坂東:その点だとオオカミがいい例で、いなくなっても北海道の人が困ることは何もなかったんです。牛を放し飼いにできるし、開発や観光もできるし、いいことばかりで。同様にクマがいなくなっても、都合がいいことばかりだと思います。
安島:生態系が崩れたりしないのですか?
坂東:おそらく、影響ないでしょう。今、クマが果たしている生態的な役割は、たまにシカを食べるぐらいなので。人はいろいろな考えの中から自分に共鳴したものを選ぶ傾向がありますし、そうなると結局は理屈ではなく、感情の問題になります。アライグマも数が増えすぎて駆除するしかなくなったし、シカも最初はオスだけ駆除していたけど、今は増える原因となるメスを優先して駆除しようとなった。急速に被害が増えているクマに関しても、駆除の声の方が大きくなるだろうと。
安島:そう言われると、やっぱり人はわがままな生き物だと感じてしまいます。
坂東:ヒグマなんてそもそも、1万2000頭しかいない生き物ですし。むしろオオカミの方が自然にとって大きな役割を果たしていたけど、いなくなっても問題はなかった。
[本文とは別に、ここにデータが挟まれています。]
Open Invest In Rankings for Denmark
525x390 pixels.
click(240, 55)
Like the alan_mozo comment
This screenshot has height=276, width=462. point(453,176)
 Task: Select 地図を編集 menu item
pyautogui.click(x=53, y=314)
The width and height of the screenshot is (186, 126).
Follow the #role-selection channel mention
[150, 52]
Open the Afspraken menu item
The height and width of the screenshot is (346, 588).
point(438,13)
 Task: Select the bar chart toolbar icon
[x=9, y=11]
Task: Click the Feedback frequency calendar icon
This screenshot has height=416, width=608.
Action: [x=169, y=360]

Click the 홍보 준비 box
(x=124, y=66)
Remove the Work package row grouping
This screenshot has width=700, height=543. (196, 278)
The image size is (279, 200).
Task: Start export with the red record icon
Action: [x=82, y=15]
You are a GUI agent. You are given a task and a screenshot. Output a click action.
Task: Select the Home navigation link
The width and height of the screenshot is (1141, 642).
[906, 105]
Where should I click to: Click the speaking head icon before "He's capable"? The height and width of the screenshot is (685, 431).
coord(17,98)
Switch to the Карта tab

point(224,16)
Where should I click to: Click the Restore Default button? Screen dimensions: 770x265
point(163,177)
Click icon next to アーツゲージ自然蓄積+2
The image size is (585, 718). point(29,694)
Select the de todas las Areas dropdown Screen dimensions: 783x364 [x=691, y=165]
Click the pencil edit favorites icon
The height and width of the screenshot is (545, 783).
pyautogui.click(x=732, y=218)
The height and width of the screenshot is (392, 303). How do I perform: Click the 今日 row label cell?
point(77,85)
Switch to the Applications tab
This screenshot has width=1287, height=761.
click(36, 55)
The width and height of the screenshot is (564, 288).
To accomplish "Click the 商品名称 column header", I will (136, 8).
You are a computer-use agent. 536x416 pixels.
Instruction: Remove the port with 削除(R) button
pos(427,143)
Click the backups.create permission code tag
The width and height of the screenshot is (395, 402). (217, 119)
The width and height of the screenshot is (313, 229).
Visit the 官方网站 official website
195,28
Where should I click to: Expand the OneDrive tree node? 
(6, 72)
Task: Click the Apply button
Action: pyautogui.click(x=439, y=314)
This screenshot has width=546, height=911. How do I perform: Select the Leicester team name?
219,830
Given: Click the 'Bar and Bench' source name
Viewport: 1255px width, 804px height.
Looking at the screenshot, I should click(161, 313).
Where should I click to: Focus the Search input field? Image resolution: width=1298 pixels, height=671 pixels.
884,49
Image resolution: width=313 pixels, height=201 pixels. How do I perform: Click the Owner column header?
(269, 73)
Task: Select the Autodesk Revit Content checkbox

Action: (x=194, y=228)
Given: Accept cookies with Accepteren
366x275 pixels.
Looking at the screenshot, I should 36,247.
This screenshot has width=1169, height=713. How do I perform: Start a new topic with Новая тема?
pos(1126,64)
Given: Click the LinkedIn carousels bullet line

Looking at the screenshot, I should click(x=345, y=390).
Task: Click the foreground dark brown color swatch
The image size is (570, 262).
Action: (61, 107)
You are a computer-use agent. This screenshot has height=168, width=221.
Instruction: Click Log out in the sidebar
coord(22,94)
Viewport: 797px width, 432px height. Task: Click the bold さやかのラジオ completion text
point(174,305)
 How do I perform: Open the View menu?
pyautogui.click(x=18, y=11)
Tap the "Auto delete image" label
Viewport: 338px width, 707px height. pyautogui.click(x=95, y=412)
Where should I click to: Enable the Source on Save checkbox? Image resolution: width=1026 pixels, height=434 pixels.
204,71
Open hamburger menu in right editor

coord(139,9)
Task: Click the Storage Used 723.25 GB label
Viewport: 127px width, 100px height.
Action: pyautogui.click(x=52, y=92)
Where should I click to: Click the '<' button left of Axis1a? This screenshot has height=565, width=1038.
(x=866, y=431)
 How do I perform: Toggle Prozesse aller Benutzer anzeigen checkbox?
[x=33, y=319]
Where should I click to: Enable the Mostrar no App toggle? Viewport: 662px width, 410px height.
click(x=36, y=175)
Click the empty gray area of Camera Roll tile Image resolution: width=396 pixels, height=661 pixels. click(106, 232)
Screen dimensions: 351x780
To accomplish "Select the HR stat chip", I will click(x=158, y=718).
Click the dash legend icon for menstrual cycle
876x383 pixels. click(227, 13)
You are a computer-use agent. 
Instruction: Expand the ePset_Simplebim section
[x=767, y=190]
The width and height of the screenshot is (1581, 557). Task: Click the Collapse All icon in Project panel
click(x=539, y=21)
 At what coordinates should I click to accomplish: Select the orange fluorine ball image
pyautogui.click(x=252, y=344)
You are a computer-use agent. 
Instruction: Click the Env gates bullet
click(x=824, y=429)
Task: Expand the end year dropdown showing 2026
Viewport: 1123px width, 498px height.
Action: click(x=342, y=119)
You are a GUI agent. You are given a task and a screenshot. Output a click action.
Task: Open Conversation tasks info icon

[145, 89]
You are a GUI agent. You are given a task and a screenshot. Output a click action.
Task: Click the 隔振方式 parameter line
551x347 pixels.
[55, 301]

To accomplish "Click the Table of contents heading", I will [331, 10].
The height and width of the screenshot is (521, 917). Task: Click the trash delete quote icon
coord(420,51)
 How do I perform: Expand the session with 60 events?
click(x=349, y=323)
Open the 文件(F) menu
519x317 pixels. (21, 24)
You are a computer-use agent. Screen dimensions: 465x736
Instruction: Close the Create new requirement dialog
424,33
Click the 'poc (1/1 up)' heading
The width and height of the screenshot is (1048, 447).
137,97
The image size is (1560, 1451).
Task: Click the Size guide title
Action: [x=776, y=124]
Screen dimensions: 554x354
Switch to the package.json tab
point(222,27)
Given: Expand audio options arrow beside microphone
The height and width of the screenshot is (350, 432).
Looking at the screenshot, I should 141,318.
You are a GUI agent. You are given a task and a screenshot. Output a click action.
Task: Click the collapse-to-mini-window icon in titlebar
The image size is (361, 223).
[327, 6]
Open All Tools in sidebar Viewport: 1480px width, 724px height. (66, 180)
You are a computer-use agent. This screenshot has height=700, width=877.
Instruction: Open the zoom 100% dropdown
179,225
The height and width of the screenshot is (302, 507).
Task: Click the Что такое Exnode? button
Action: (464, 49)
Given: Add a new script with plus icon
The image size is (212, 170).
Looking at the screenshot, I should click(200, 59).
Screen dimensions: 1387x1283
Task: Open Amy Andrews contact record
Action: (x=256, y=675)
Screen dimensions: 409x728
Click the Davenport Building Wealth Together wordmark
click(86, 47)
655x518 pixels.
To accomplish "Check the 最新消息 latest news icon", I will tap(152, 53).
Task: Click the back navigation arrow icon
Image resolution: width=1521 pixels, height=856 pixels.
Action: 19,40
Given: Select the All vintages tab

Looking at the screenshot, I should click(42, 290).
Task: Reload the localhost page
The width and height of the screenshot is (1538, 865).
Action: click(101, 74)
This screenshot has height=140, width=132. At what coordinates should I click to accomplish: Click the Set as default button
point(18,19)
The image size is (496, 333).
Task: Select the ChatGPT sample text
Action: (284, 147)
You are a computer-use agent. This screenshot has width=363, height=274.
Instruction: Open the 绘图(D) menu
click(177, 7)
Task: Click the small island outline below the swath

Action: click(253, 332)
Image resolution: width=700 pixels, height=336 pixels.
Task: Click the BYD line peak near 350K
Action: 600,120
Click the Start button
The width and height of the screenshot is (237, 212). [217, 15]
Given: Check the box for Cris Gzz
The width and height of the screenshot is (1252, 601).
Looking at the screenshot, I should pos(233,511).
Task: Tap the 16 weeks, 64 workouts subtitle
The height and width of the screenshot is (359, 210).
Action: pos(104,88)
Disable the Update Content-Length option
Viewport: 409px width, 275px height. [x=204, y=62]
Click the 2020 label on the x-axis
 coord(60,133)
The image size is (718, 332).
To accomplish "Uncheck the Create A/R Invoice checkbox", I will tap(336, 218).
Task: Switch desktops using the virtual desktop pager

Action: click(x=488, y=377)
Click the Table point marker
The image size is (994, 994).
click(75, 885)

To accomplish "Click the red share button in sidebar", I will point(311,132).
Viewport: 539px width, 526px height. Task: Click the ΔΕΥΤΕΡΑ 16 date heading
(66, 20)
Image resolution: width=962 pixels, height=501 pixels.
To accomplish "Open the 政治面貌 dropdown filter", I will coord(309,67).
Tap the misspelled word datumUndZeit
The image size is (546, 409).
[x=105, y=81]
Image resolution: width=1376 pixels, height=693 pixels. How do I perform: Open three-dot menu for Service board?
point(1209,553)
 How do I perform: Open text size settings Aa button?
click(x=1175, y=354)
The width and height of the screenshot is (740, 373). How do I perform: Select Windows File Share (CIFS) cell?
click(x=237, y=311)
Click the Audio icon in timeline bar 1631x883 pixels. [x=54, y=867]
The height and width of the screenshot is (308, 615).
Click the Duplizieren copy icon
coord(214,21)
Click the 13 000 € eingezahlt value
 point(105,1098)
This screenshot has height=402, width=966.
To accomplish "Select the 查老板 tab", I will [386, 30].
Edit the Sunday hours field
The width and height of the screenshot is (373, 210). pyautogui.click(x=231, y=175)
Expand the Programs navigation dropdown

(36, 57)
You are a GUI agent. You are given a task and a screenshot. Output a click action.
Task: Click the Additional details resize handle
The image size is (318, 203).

ヨーロッパなんて絶滅に近かったオオカミを保護したら増えすぎて、また駆除の方向に舵を切らざるを得なくなっていますから。日本でも絶滅危惧種に指定していたタンチョウが増えて、今度は害の方がクローズアップされていますし。なのになぜ守るのかと言われたら、もう理屈ではなく感情の問題で、その生き物と一緒に生きたいと思うかどうかになるのです。私個人はヒグマのいない北海道は何か違うと思いますが、一緒に生きたいと思わない人は絶滅してもいいだろうし。最終的にはその両極端になりますよ。
――正解のない問題を解いているみたいです。
坂東:そうでしょうね。『クマ撃ちの女』のチアキは最終的にどうするの?
安島:どうするのでしょうね。まだ何も決めていなくて(笑)。ただ、今の坂東さんのお話を聞くと、誰もが勝手な主張ばかりだと話もまとまらないし、やっぱり動物のことに詳しく、人との関係を真剣に考えている方にお任せするのがいいのかなと。右往左往している現状を見ると、このままだと人とクマの戦いが延々と続く気もしますけど。
坂東:ある意味、そうなると思います。社会的にやってはいけないことが増えて、どちらかと言えば人は弱くなってますから。昔みたいに捕ったネズミを水に浸けて殺せば残酷だと言われるし、クマだって苦痛を与えないように麻酔してから撃てと言われるかもしれない。駆除のハードルは高くなり、かと言ってクマの被害があるのは嫌だと言われ、矢面に立つ人はそういう矛盾を背負いながらの対応になる。
安島:やみくもに駆除の声が大きくなるのはどうかと思いますが、逆にかわいそうだと過剰反応をする人も理解できないのです。家の中に虫がいたら普通に殺すし、牛や豚の肉を食べているのに、なぜクマになるとそうなってしまうのかなと。
坂東:世界的な流れもありますよね。エビやカニを生きたまま茹でるのはどうかとか。そうやってどこまで行くのか、そのうち釣りも禁止になるのではと思ってしまいます。見方によっては、釣りなんてとても残酷ですから。あくまでも解釈の仕方で、みんな自分の中でどこか線を引いているのでしょう。その人の感覚で、許せないと思う行為はどうしても許せない。
安島:そんなこと言い始めたら、人間こそ最も環境に悪影響だとなりそうです。
坂東:実際、今は地球自体が健康でなければ、人の健康も守れないみたいな考えが持ち上がっていますからね。でも、人にとって都合のいいものを選びとるだけだと思います。人は病原体やダニみたいな自分たちに都合の悪いものはなくそうとするし、クマだってその気になれば絶滅させられる。数が減り過ぎたら今度は絶滅危惧種に指定して、守らなければとなるのでしょうけど。そういう自分勝手な生き物である人が主張する「共生」とは、果たしてどういうことなのか。人はまず、自分たち自身のことをもっと知るべきだと思います。